Collect every line below that contains the word "what", and copy each one in full.

- Extracted records -

※

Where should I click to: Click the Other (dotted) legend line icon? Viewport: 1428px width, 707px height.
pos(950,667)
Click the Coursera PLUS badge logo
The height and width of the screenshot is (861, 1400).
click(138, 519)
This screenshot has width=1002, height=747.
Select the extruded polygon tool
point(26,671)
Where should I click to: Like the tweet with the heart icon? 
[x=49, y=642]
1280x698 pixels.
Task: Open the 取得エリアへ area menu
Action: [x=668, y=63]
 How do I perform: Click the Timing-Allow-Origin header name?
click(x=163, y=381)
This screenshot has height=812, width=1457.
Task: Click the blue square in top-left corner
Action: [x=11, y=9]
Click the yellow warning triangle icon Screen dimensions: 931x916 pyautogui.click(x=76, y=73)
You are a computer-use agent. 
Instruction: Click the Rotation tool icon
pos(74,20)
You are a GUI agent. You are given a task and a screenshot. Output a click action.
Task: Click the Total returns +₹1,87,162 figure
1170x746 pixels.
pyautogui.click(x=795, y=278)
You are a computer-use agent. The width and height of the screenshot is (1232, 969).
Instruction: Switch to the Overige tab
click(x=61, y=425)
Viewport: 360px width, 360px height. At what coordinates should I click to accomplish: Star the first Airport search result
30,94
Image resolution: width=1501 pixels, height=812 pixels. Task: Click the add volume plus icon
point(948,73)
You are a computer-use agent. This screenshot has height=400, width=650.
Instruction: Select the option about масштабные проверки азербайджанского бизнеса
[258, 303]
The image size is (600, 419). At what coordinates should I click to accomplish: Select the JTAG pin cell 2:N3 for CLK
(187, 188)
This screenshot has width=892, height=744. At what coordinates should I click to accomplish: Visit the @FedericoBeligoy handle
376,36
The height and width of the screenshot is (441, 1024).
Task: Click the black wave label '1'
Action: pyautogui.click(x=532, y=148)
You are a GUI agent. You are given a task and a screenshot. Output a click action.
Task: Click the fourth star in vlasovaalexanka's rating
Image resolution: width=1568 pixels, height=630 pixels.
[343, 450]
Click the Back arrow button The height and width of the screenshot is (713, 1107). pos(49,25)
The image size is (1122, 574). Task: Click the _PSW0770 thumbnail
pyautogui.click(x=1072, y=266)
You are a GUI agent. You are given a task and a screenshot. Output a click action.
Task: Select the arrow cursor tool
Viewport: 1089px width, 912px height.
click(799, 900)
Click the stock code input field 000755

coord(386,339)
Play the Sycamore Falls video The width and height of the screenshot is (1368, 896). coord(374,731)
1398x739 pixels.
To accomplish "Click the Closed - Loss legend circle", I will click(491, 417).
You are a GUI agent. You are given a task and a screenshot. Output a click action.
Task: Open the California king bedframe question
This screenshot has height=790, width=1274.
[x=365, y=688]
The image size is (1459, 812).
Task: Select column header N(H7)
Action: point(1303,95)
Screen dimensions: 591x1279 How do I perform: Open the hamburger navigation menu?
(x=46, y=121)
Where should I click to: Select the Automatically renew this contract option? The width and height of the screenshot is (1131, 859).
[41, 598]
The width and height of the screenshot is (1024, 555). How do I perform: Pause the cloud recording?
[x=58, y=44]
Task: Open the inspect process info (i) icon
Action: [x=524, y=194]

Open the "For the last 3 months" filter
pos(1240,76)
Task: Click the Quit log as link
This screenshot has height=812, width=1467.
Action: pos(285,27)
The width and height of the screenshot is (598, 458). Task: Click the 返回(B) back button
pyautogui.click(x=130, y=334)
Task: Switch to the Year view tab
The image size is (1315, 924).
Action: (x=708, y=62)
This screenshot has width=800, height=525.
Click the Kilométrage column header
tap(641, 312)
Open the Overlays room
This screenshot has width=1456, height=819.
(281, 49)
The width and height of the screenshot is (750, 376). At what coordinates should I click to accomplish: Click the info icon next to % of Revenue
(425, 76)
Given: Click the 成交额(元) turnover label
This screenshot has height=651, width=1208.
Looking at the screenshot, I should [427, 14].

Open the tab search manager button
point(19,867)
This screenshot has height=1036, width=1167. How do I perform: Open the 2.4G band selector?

※

- Exercise response -
Viewport: 360px width, 360px height. At what coordinates should I click to accomplish: Star the first Airport search result
The image size is (600, 419). At what coordinates should I click to accomplish: Select the JTAG pin cell 2:N3 for CLK
This screenshot has width=892, height=744. At what coordinates should I click to accomplish: Visit the @FedericoBeligoy handle
The width and height of the screenshot is (750, 376). At what coordinates should I click to accomplish: Click the info icon next to % of Revenue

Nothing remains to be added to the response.